The Scribe of Siena Week in Books
Books

The Week in Books: Scribed and Siena

Each year I set a reading goal for number of books I will read, and I try to average about one a week. This year I set it for 55. After years of having a young kiddo in the house, working my own business, being perpetually exhausted, and only daydreaming about the times when I used to luxuriate in bubblebaths with my Kindle, 2021 is turning into a calmer year, and I expected I would be able to read more. I have a stable contract and don’t need to hustle so hard, my child is sleeping and amusing herself independently, and so I set a big juicy reading goal of 55 books.

Very quickly I discover the difficulty with this type of goal: I avoid heavy and long books, because they will eat into my book total. However, I decided to offset this by counting audiobooks I listen to as reading, and so I feel okay digging into some classics that might take me a bit longer, because I can make up for it by listening to audiobooks instead of the news. This means that I literally have no idea how the current Israel/Palestine conflict escalated, but I am 21 books down for the year so far – a good total for midway through May – which included a heavy biography of Ben Franklin.

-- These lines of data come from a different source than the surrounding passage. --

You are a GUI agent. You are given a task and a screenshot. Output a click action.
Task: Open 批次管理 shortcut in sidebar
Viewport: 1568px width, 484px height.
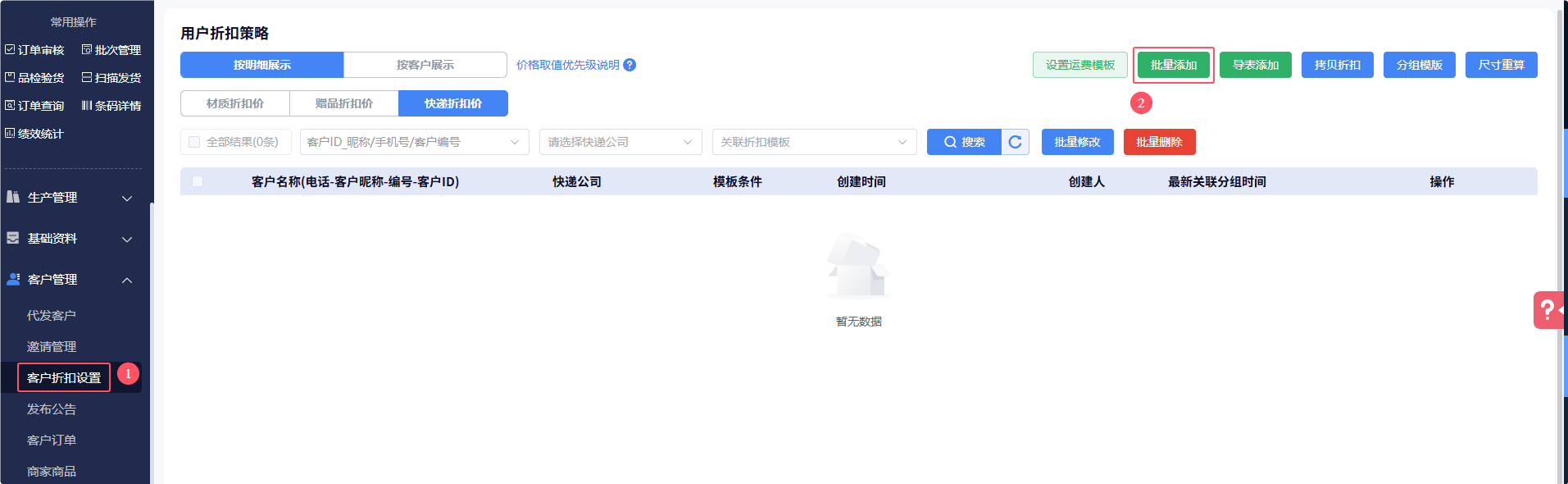pos(111,50)
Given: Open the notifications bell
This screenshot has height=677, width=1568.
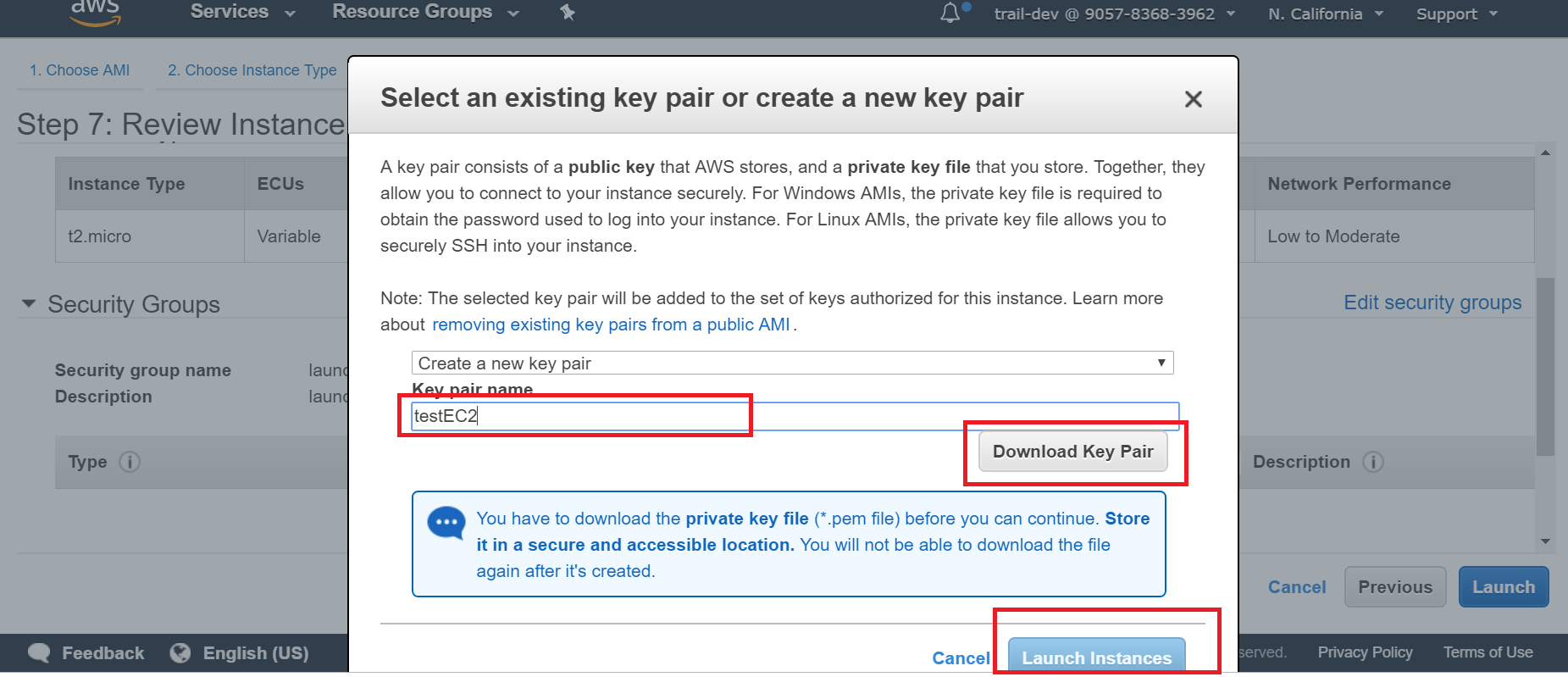Looking at the screenshot, I should pyautogui.click(x=950, y=13).
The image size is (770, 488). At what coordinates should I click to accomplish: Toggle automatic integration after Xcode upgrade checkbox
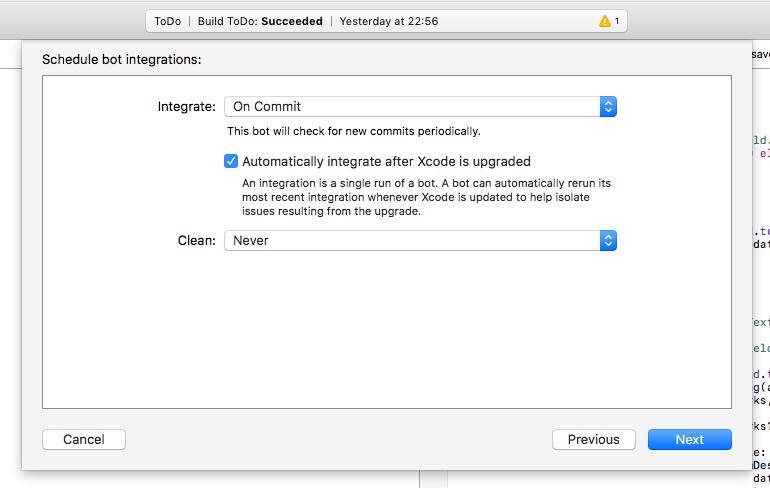click(231, 161)
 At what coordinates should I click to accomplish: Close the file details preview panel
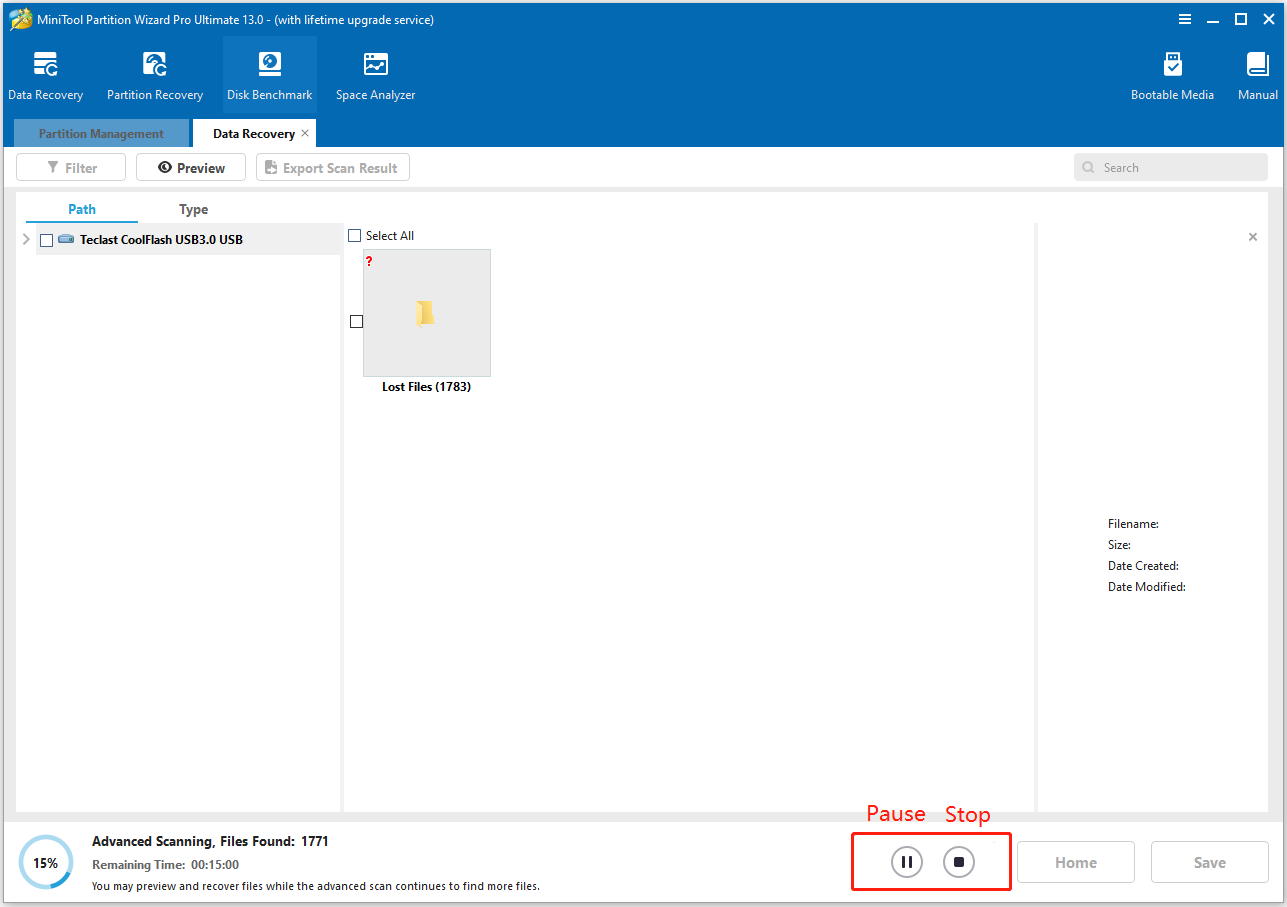[1252, 237]
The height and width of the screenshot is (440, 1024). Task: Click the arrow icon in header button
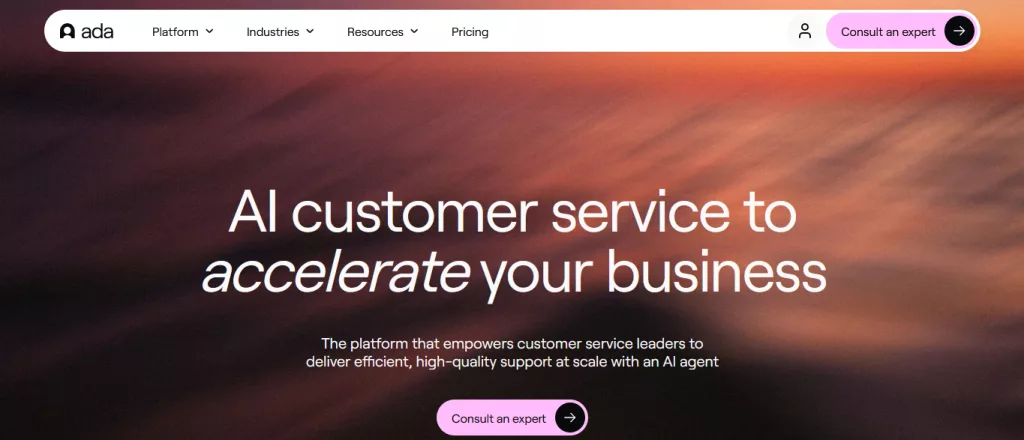tap(959, 31)
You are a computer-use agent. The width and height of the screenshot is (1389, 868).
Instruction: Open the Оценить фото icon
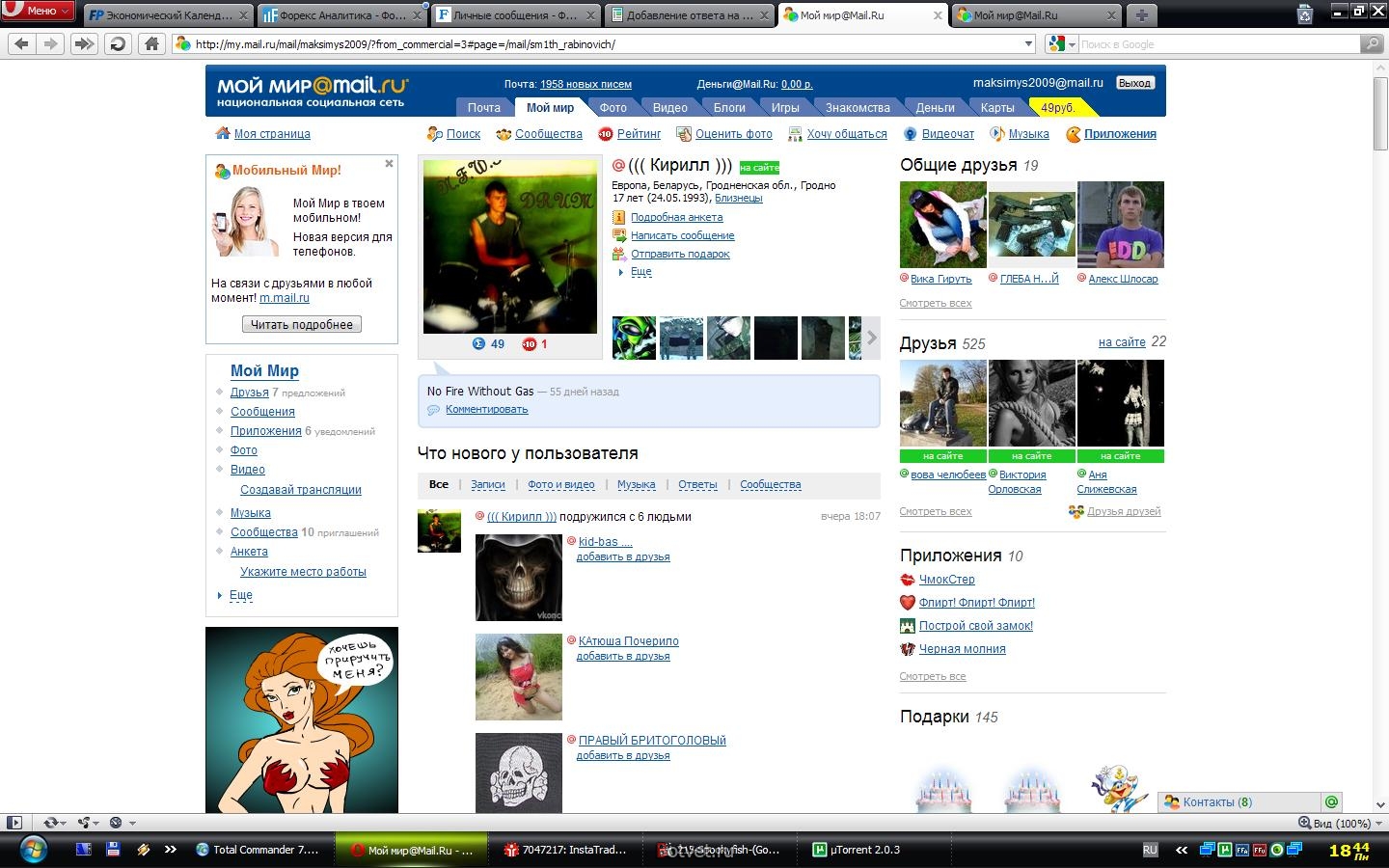[x=684, y=134]
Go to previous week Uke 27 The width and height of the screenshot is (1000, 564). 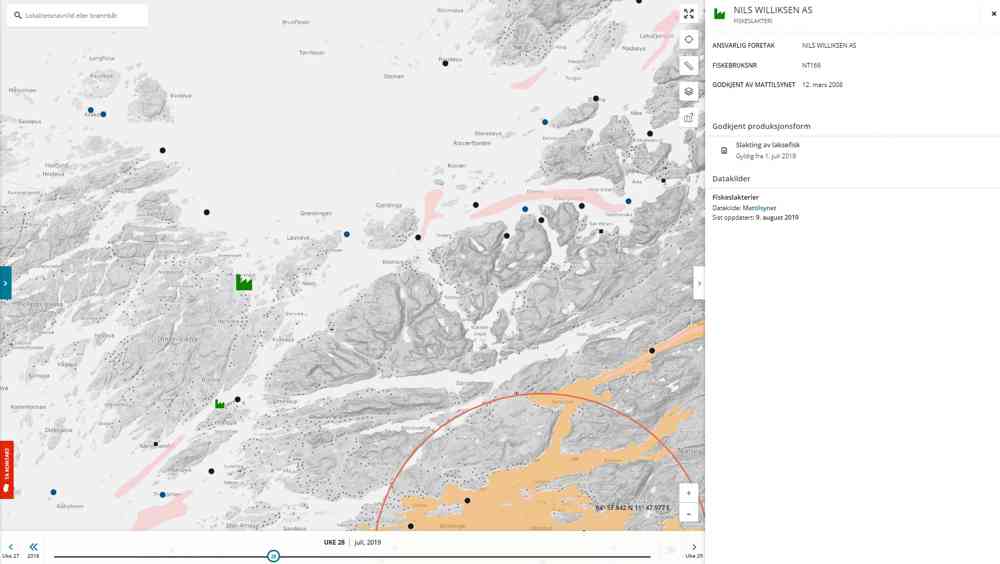pyautogui.click(x=10, y=548)
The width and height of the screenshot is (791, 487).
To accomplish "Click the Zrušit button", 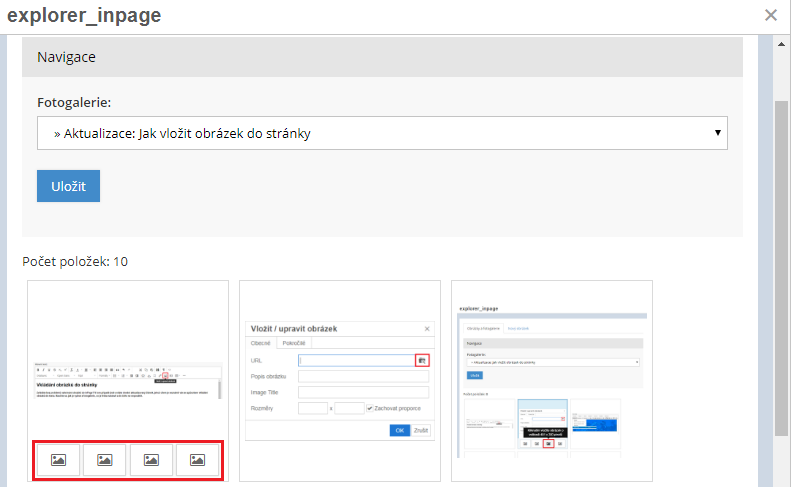I will pos(422,430).
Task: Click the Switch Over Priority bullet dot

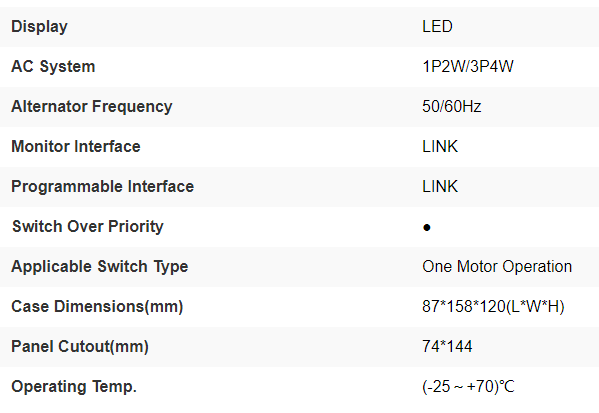Action: tap(427, 228)
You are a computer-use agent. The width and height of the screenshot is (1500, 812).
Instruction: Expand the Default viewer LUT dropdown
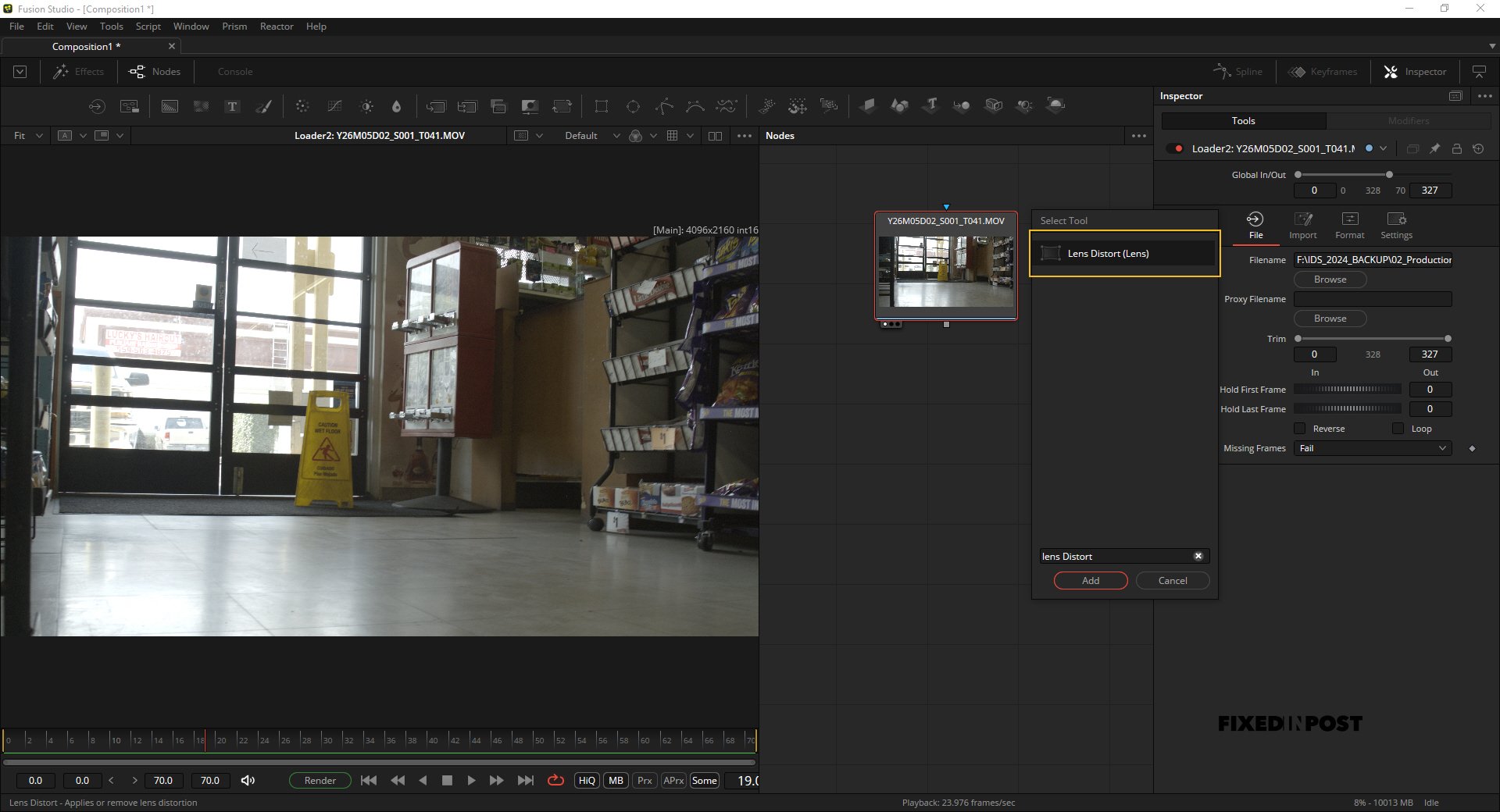click(x=591, y=136)
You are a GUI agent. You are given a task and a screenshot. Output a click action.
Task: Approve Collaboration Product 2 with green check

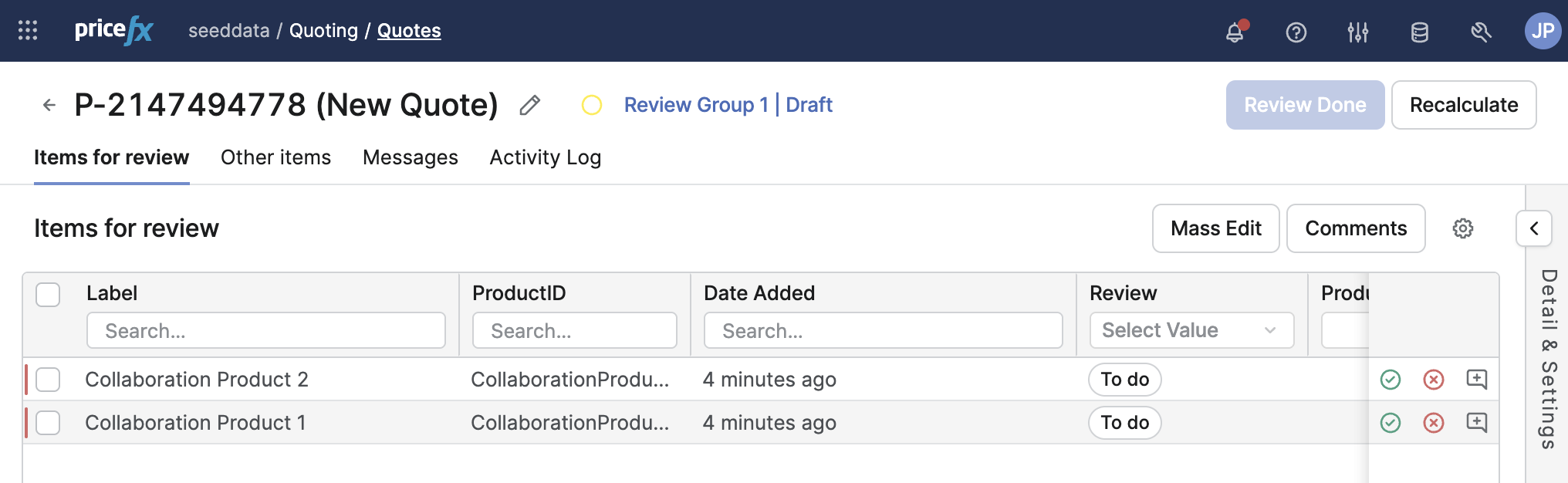click(x=1391, y=380)
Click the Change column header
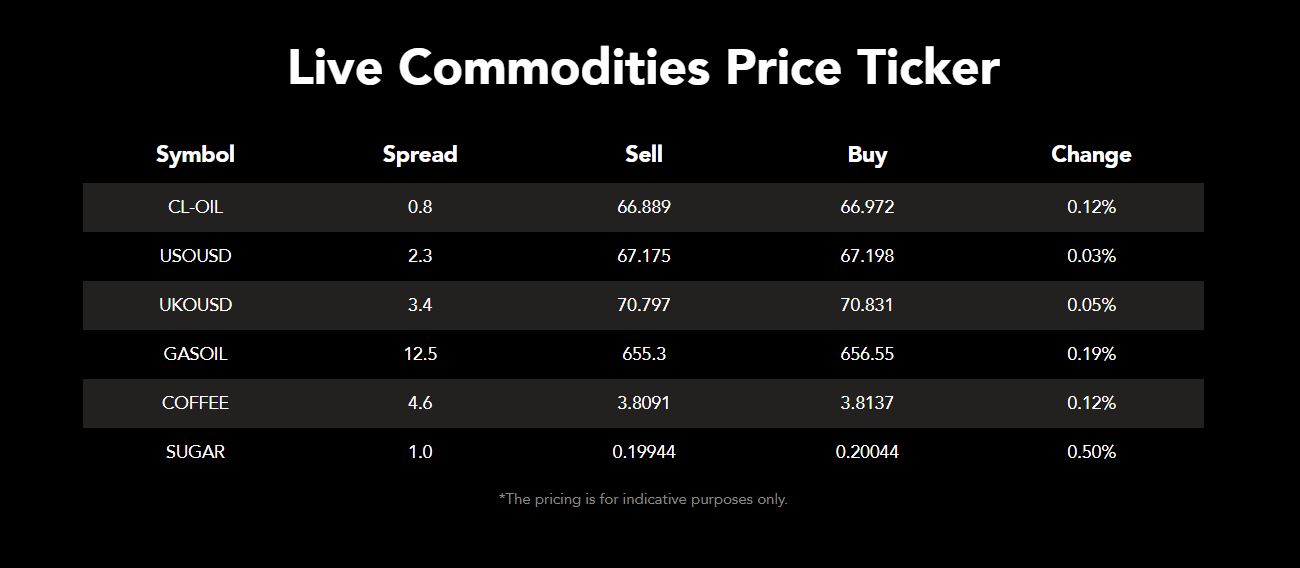 (x=1091, y=155)
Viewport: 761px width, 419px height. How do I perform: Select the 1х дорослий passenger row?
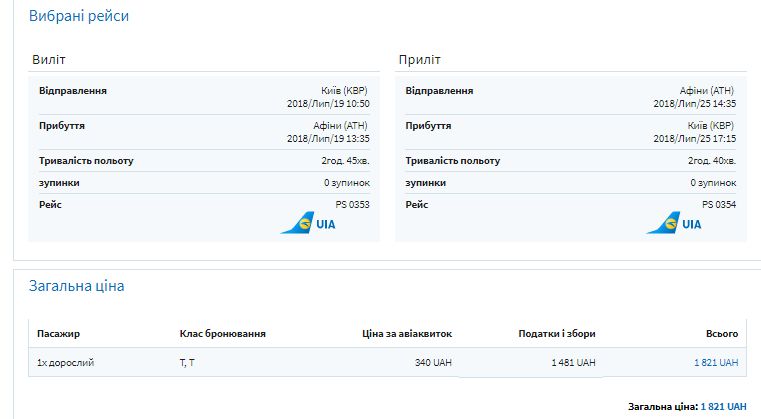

I read mostly on Scribd – a subscription service like Spotify, but for books. The “Spotify for books” model has long been interesting to me. Back around 2012 a service called Oyster launched calling itself a Netflix for reading. I subscribed, and loved it, but it didn’t hang around. I signed up to Scribed a few months later, and haven’t looked back. I use Scribd to search for books I want to read, but also I rely on their recommendations. Now that I’ve read so many books on their service, they know me pretty well, and I get fun recommendations of books I’d probably never choose to read if they hadn’t been recommended.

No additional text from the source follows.